YOUR SOLIN GENERATED RECIPE
Spinach and Ricotta Stuffed Portobello Mushrooms
Enjoy a savory and satisfying dish featuring meaty Portobello mushrooms filled with a creamy blend of part-skim ricotta, fresh spinach, and lightly whisked egg whites, accented with garlic and a drizzle of olive oil. This dish is both hearty and nutritious, highlighting earthy mushrooms and vibrant greens in every bite.
INGREDIENTS
2 large Portobello mushrooms
1 cup part-skim ricotta cheese
2 cups fresh spinach
2 egg whites
1 tsp olive oil
1 garlic clove
1/2 tsp Italian seasoning
Salt and black pepper to taste
PREPARATION
Preheat the oven to 375°F.
Remove the stems from the Portobello mushrooms and gently scrape out some of the gills to create more space for the filling.
In a small pan, heat the olive oil and sauté the minced garlic for about 1 minute until fragrant.
Add the fresh spinach to the pan and cook until just wilted, about 2 minutes. Remove from heat.

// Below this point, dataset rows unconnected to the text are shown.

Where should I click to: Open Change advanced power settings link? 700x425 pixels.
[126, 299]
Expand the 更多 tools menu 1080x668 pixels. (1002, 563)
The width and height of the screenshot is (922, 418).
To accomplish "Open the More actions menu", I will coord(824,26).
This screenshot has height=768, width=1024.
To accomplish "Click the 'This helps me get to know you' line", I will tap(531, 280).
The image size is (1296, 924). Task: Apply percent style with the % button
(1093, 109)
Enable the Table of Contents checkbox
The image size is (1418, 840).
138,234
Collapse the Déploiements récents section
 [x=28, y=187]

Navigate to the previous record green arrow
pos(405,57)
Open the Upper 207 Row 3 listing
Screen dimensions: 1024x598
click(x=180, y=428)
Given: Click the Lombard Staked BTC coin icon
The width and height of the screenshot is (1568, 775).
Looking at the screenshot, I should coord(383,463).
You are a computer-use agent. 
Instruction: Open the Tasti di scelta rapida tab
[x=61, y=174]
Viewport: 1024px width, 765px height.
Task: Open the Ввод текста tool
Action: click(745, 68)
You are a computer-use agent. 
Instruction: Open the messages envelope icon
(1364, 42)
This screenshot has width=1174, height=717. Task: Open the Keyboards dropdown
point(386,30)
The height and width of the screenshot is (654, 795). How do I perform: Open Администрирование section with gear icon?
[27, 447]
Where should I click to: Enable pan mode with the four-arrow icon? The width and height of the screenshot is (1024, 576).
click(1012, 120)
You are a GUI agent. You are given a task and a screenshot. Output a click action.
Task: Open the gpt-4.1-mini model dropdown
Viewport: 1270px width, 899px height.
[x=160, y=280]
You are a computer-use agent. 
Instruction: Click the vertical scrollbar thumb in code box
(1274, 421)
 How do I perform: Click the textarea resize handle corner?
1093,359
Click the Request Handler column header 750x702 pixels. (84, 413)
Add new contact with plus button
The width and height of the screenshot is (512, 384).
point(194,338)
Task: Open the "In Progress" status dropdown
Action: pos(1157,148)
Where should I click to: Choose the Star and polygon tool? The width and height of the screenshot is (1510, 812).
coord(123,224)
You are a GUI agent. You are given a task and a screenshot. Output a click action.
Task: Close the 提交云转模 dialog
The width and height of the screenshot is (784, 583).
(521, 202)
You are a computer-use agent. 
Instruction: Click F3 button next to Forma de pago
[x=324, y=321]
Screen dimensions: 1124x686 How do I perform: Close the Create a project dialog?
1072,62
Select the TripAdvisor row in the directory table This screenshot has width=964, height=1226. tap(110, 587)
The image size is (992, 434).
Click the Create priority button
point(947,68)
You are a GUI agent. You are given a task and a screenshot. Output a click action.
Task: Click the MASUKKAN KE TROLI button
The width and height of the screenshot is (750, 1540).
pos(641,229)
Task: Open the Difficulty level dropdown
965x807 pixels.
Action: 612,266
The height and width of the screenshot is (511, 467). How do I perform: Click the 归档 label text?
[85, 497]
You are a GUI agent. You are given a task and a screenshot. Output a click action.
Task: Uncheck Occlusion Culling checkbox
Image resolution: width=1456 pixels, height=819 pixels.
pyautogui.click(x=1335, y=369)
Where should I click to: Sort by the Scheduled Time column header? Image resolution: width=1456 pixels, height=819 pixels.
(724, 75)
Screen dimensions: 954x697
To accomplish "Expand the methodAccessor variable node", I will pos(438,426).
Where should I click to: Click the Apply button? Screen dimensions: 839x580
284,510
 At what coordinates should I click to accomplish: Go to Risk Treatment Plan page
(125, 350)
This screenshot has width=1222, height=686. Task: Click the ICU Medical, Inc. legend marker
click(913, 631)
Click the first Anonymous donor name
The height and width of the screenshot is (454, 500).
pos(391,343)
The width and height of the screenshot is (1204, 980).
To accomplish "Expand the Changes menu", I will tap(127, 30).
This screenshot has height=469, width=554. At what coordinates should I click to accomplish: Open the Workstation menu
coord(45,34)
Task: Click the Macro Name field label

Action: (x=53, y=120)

In a mixing bowl, combine the part-skim ricotta cheese, sautéed spinach and garlic, and egg whites. Stir until well mixed. Season with Italian seasoning, salt, and black pepper.
Place the mushroom caps on a baking sheet lined with parchment paper.
Spoon the ricotta and spinach mixture evenly into each mushroom cap.
Bake in the preheated oven for 20-25 minutes until the filling is set and the mushrooms are tender.
Remove from the oven and serve warm.